=== Description of the task ===
Rewrite the data from the line containing "Task: Click the Reiniciar filtros link" through the end, with "screenshot" renamed to "image" and nothing else changed, and leave the pictures out of your answer.
*** Dataset records ***
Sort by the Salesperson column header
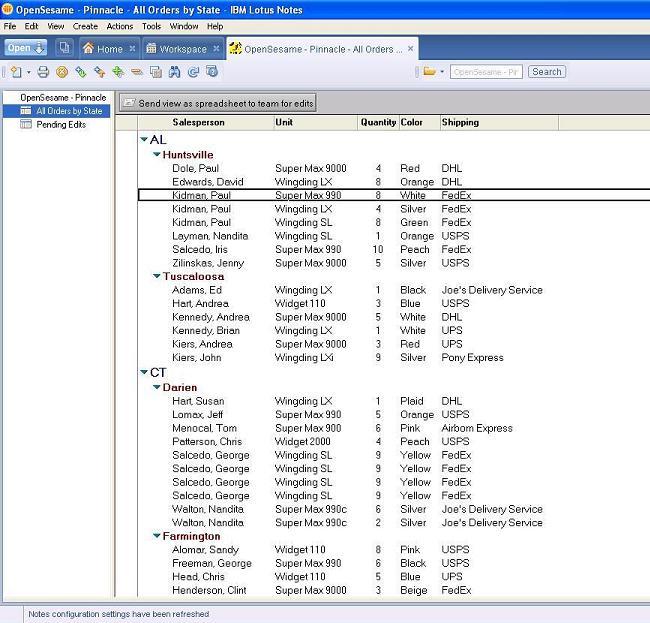 pyautogui.click(x=198, y=122)
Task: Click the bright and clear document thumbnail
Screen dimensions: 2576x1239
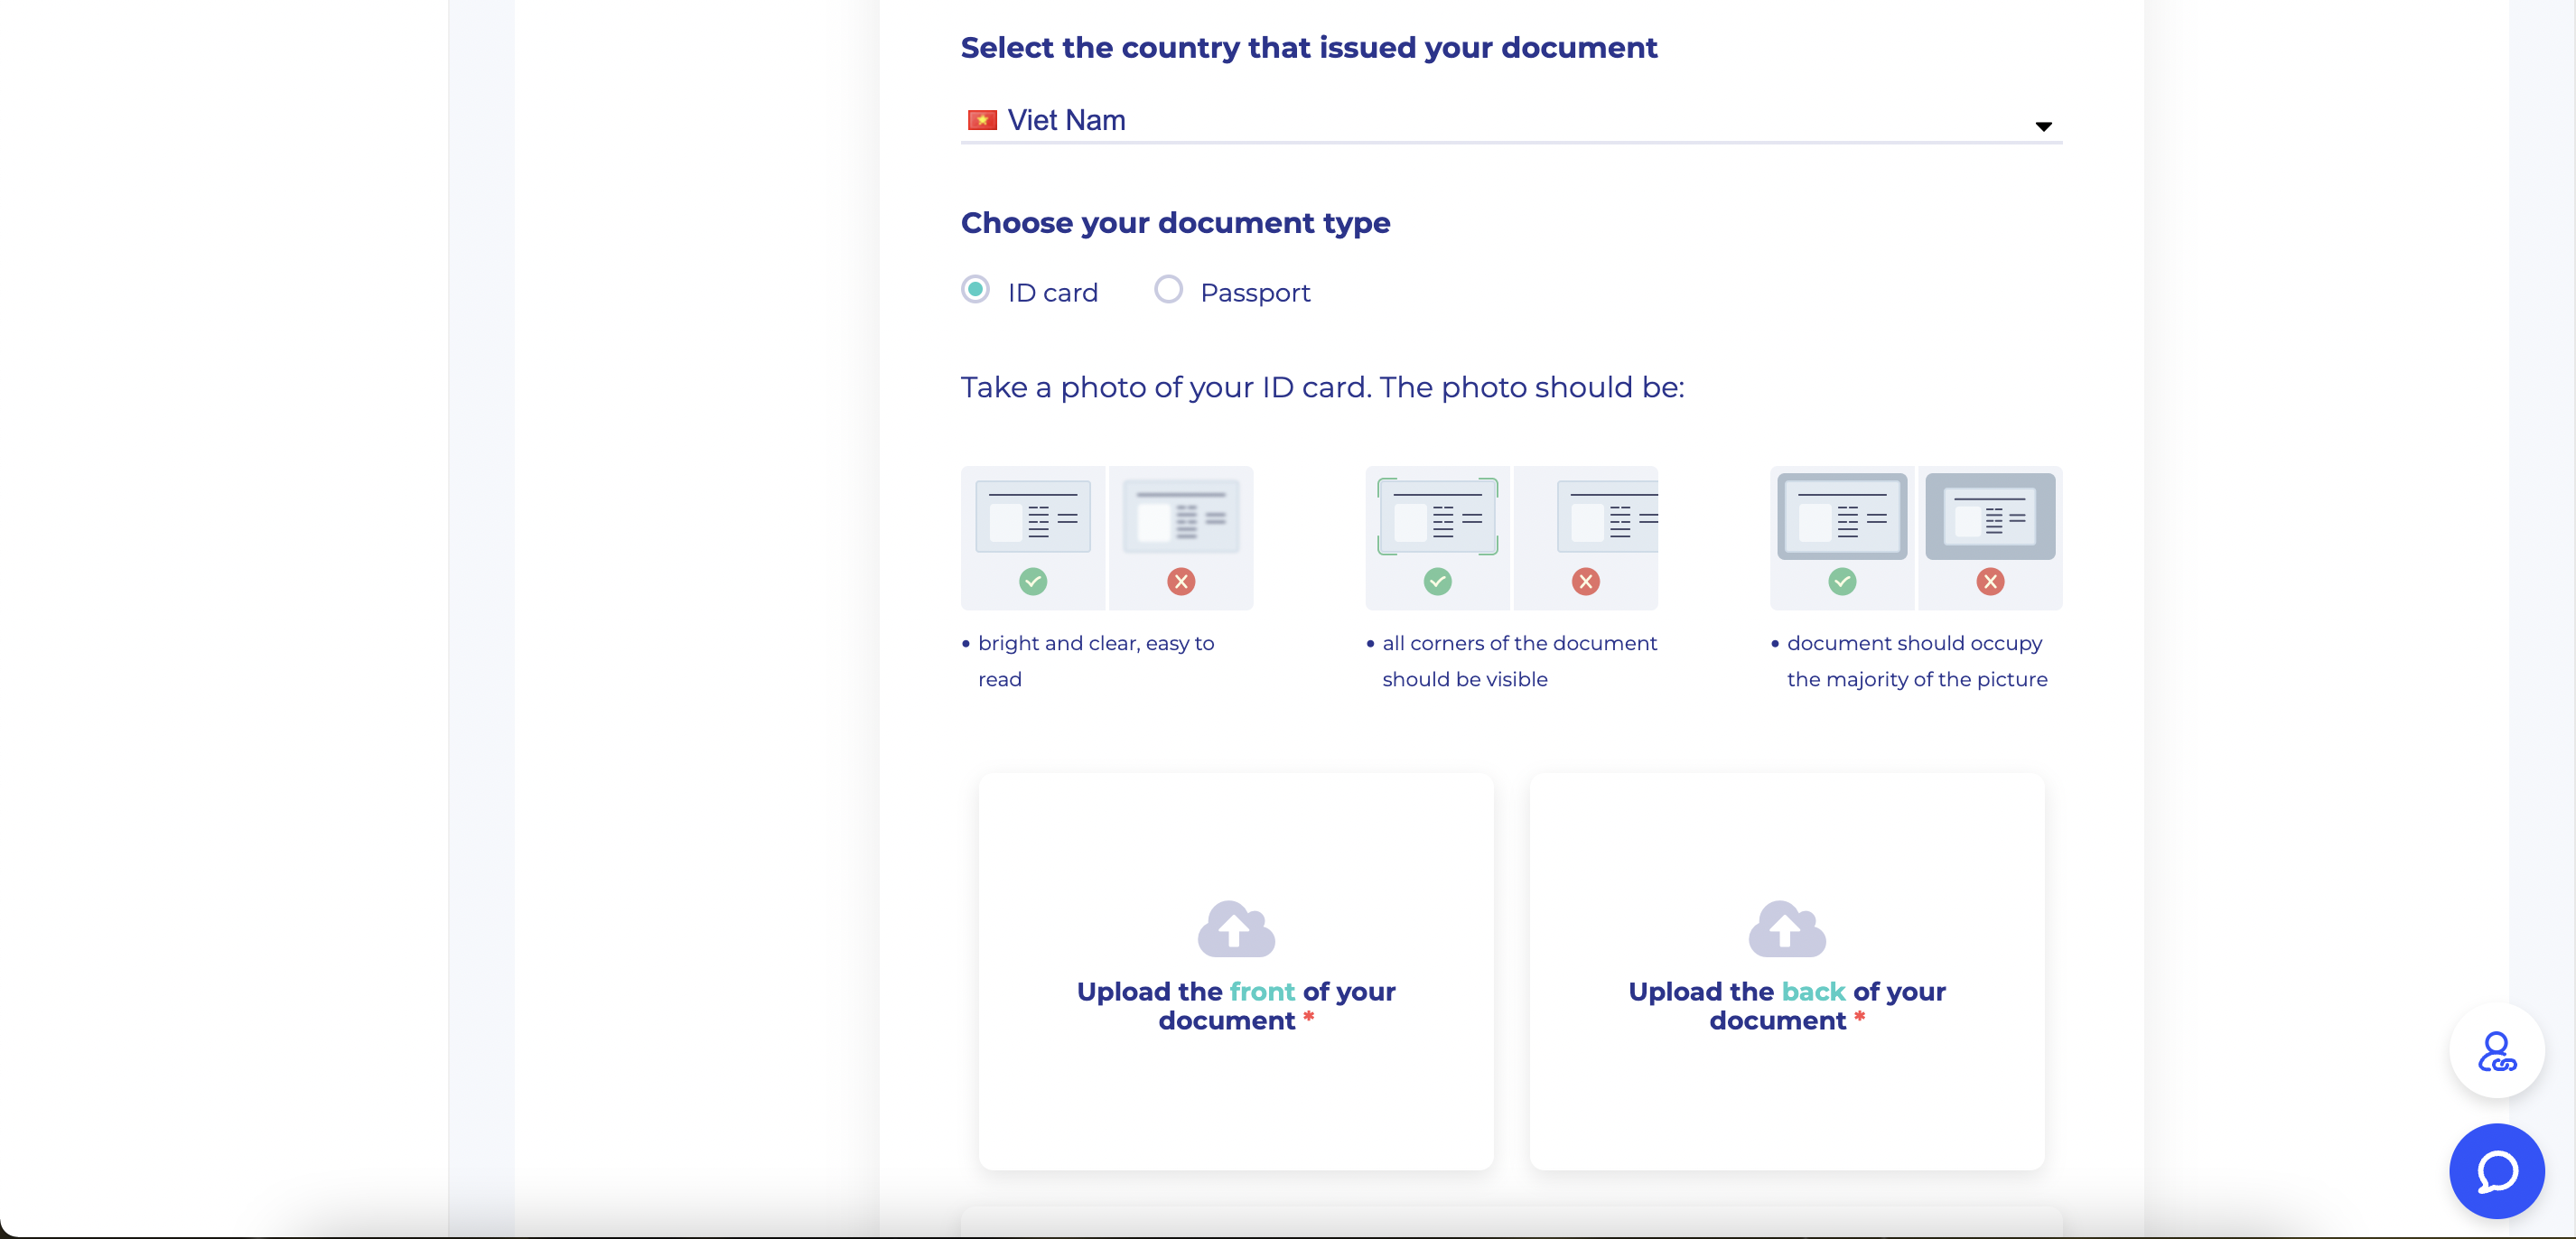Action: click(1033, 516)
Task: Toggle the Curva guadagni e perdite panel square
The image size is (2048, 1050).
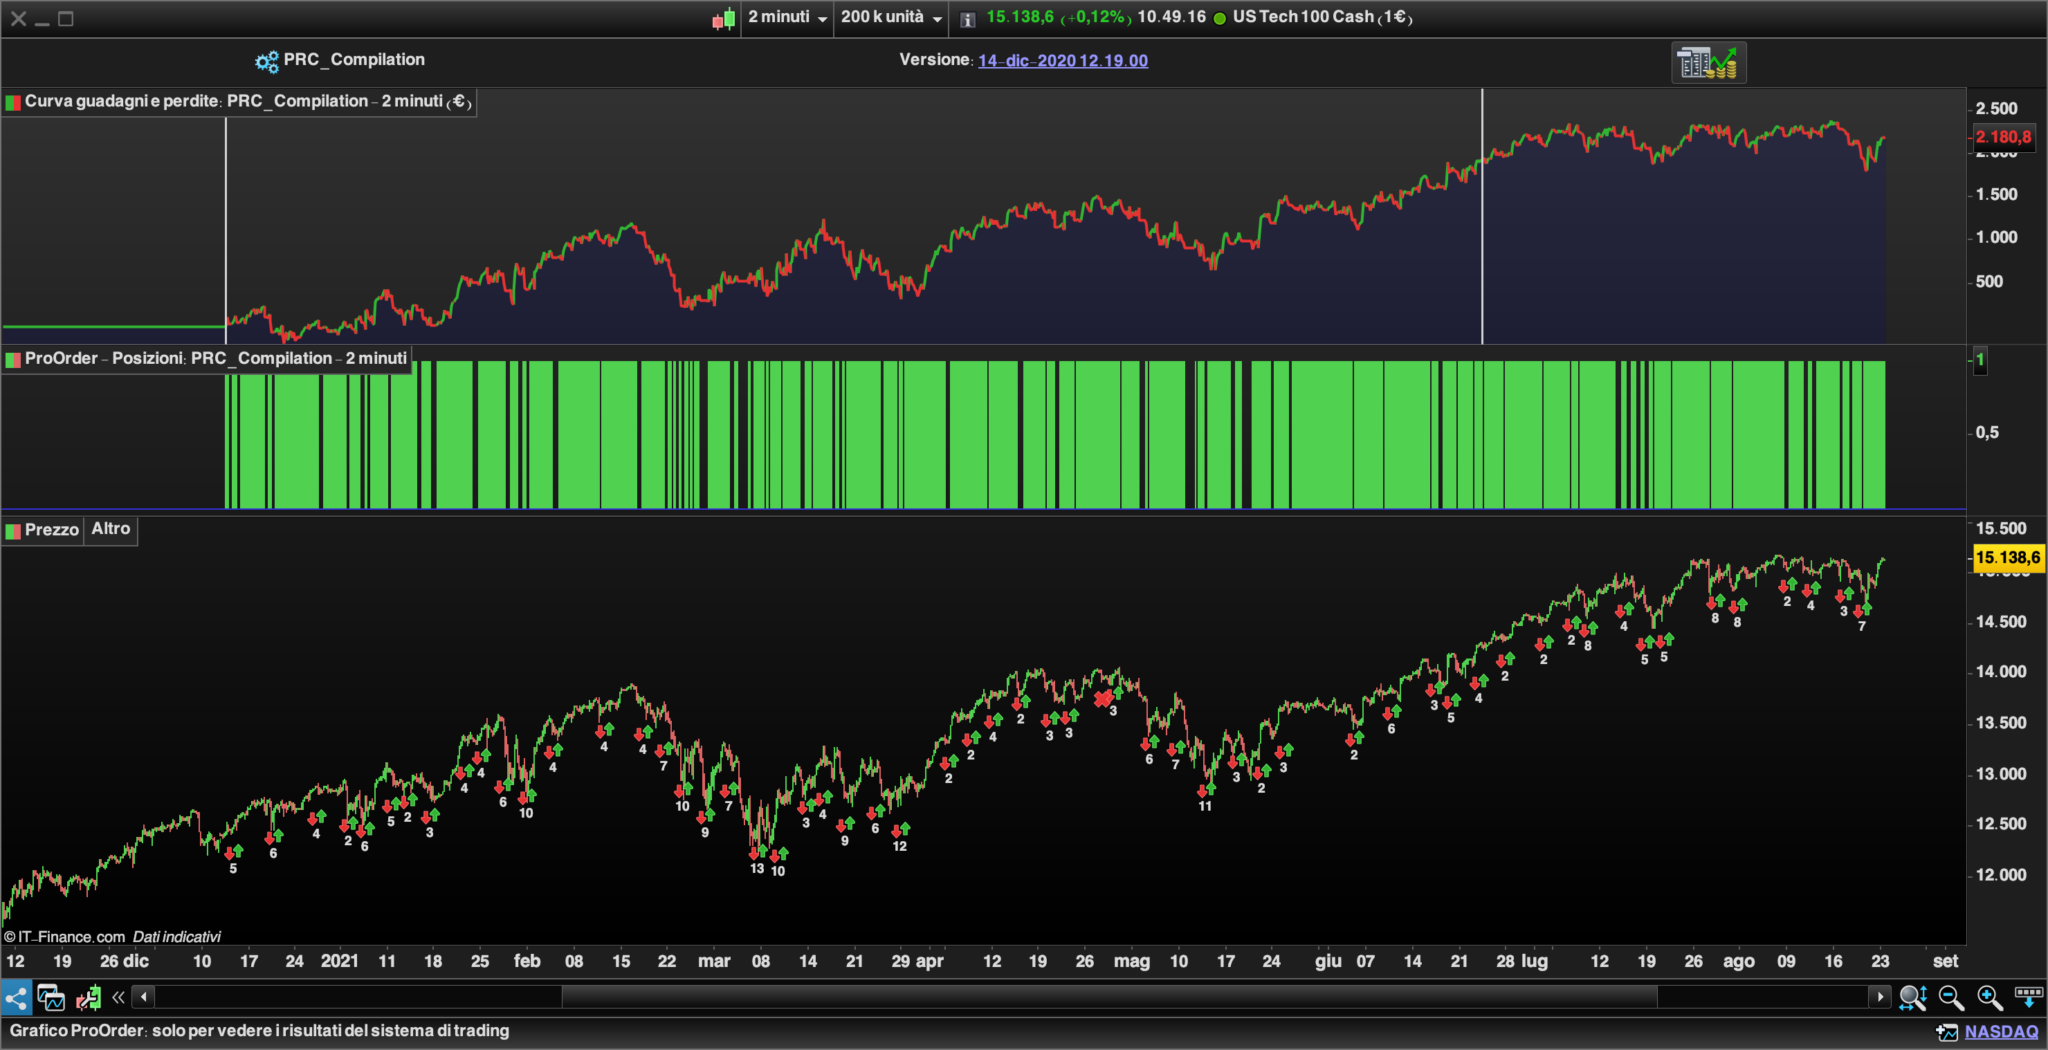Action: tap(13, 102)
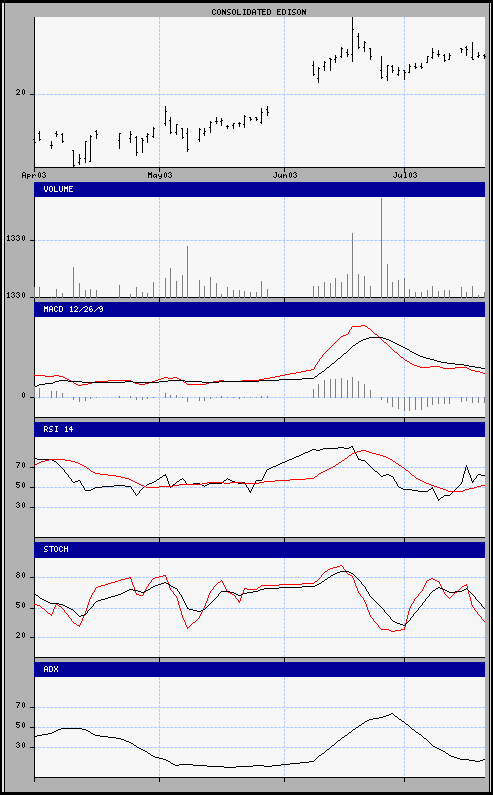
Task: Click the STOCH 80 level label
Action: (20, 577)
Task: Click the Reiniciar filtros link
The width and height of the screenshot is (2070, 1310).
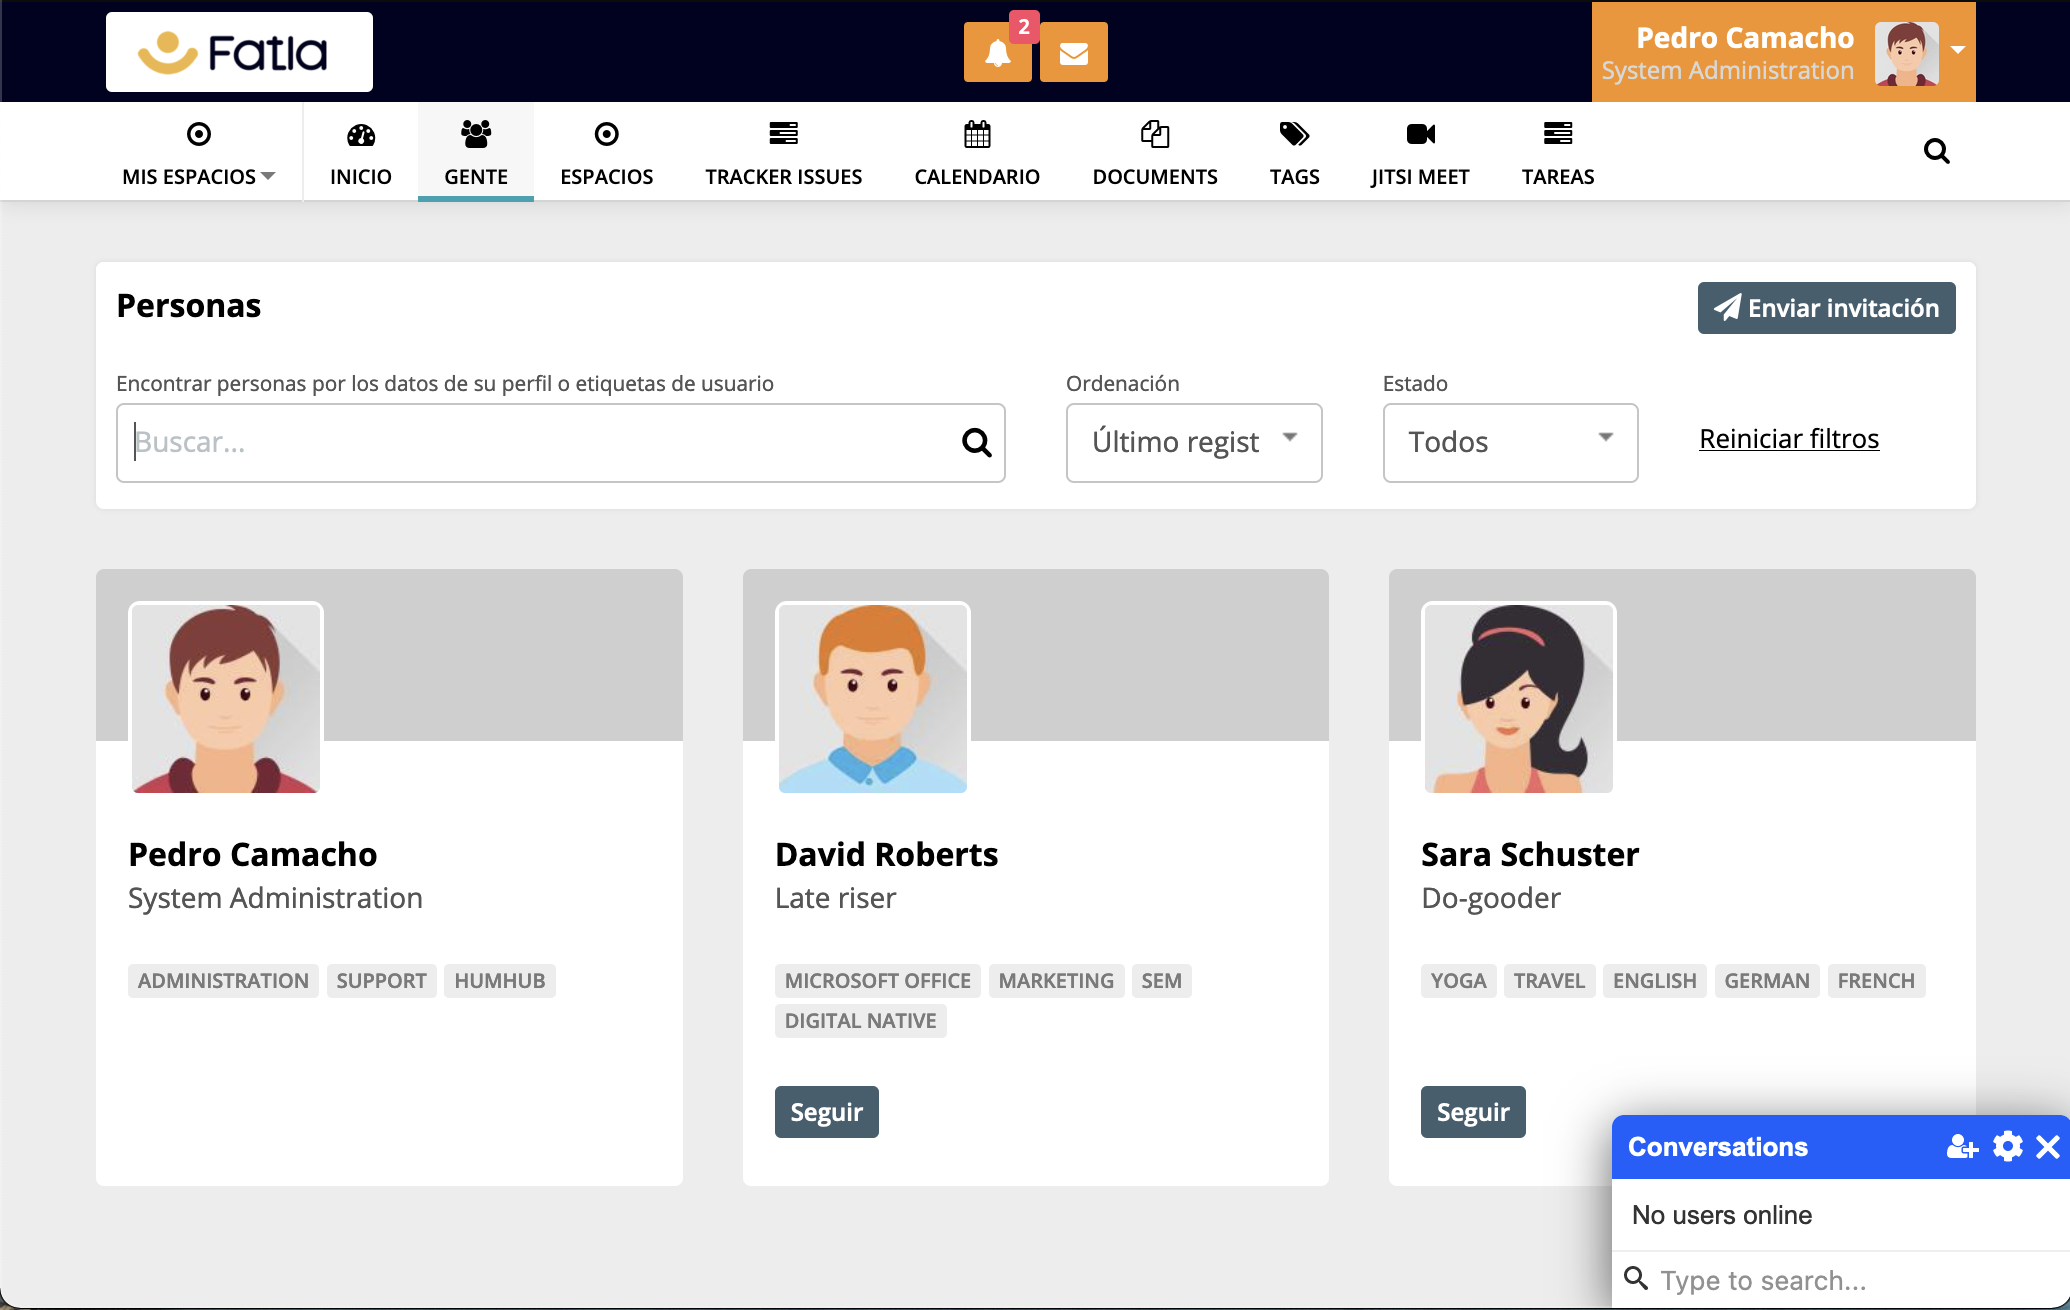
***
=== Task answer ===
Task: Click the Reiniciar filtros link
The width and height of the image is (2070, 1310).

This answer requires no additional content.